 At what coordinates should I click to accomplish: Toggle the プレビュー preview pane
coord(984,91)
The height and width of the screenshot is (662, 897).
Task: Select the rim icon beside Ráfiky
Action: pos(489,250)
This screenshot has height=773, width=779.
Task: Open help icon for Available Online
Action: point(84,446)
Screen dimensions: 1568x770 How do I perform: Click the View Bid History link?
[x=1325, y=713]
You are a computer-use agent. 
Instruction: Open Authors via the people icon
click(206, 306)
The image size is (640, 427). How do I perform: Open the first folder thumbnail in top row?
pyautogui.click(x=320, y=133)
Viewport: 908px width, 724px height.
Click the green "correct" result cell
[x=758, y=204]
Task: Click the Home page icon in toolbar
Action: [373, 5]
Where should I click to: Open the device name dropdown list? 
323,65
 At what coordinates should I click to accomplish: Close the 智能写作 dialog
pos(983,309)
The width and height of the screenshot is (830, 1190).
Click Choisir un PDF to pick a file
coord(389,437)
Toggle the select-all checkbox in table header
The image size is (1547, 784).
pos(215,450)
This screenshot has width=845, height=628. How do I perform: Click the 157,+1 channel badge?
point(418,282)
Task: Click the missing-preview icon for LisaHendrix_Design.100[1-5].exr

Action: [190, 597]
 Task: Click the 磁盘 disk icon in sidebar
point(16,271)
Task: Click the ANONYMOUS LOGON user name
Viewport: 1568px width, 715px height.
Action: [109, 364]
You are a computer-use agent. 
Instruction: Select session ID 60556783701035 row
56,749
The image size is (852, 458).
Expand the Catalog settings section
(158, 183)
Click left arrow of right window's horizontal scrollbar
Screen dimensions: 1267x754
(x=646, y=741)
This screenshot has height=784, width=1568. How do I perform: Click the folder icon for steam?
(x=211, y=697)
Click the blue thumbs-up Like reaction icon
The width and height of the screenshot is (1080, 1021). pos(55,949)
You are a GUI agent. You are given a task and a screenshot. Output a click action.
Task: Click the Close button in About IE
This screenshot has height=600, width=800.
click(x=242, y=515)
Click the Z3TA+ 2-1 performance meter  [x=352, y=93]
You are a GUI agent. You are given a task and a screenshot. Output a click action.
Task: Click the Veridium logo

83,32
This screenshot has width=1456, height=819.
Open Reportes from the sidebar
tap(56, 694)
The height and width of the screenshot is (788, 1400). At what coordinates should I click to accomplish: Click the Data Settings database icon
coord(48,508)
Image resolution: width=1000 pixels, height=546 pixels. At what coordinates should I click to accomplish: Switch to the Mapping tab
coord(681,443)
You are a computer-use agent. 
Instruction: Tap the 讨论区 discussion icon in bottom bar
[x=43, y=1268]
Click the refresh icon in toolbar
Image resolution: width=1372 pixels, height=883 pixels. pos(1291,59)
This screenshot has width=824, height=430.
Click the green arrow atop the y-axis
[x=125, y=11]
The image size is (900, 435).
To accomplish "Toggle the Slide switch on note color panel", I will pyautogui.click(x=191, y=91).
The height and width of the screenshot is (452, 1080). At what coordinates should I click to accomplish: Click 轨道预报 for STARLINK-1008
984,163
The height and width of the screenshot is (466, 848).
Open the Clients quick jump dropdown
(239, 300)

▬▬▬

Required action: Copy the records above, keeping each line identical.

Answer box:
 At what coordinates should I click to accomplish: Toggle the プレビュー preview pane
coord(984,91)
The height and width of the screenshot is (662, 897).
Task: Select the rim icon beside Ráfiky
Action: pos(489,250)
This screenshot has height=773, width=779.
Task: Open help icon for Available Online
Action: point(84,446)
Screen dimensions: 1568x770 How do I perform: Click the View Bid History link?
[x=1325, y=713]
You are a computer-use agent. 
Instruction: Open Authors via the people icon
click(206, 306)
The image size is (640, 427). How do I perform: Open the first folder thumbnail in top row?
pyautogui.click(x=320, y=133)
Viewport: 908px width, 724px height.
Click the green "correct" result cell
[x=758, y=204]
Task: Click the Home page icon in toolbar
Action: [373, 5]
Where should I click to: Open the device name dropdown list? 
323,65
 At what coordinates should I click to accomplish: Close the 智能写作 dialog
pos(983,309)
The width and height of the screenshot is (830, 1190).
Click Choisir un PDF to pick a file
coord(389,437)
Toggle the select-all checkbox in table header
The image size is (1547, 784).
pos(215,450)
This screenshot has width=845, height=628. How do I perform: Click the 157,+1 channel badge?
point(418,282)
Task: Click the missing-preview icon for LisaHendrix_Design.100[1-5].exr

Action: [190, 597]
 Task: Click the 磁盘 disk icon in sidebar
point(16,271)
Task: Click the ANONYMOUS LOGON user name
Viewport: 1568px width, 715px height.
Action: [109, 364]
You are a computer-use agent. 
Instruction: Select session ID 60556783701035 row
56,749
The image size is (852, 458).
Expand the Catalog settings section
(158, 183)
Click left arrow of right window's horizontal scrollbar
Screen dimensions: 1267x754
(x=646, y=741)
This screenshot has height=784, width=1568. How do I perform: Click the folder icon for steam?
(x=211, y=697)
Click the blue thumbs-up Like reaction icon
The width and height of the screenshot is (1080, 1021). pos(55,949)
You are a GUI agent. You are given a task and a screenshot. Output a click action.
Task: Click the Close button in About IE
This screenshot has height=600, width=800.
click(x=242, y=515)
Click the Z3TA+ 2-1 performance meter  [x=352, y=93]
You are a GUI agent. You are given a task and a screenshot. Output a click action.
Task: Click the Veridium logo

83,32
This screenshot has width=1456, height=819.
Open Reportes from the sidebar
tap(56, 694)
The height and width of the screenshot is (788, 1400). At what coordinates should I click to accomplish: Click the Data Settings database icon
coord(48,508)
Image resolution: width=1000 pixels, height=546 pixels. At what coordinates should I click to accomplish: Switch to the Mapping tab
coord(681,443)
You are a computer-use agent. 
Instruction: Tap the 讨论区 discussion icon in bottom bar
[x=43, y=1268]
Click the refresh icon in toolbar
Image resolution: width=1372 pixels, height=883 pixels. pos(1291,59)
This screenshot has width=824, height=430.
Click the green arrow atop the y-axis
[x=125, y=11]
The image size is (900, 435).
To accomplish "Toggle the Slide switch on note color panel", I will pyautogui.click(x=191, y=91).
The height and width of the screenshot is (452, 1080). At what coordinates should I click to accomplish: Click 轨道预报 for STARLINK-1008
984,163
The height and width of the screenshot is (466, 848).
Open the Clients quick jump dropdown
(239, 300)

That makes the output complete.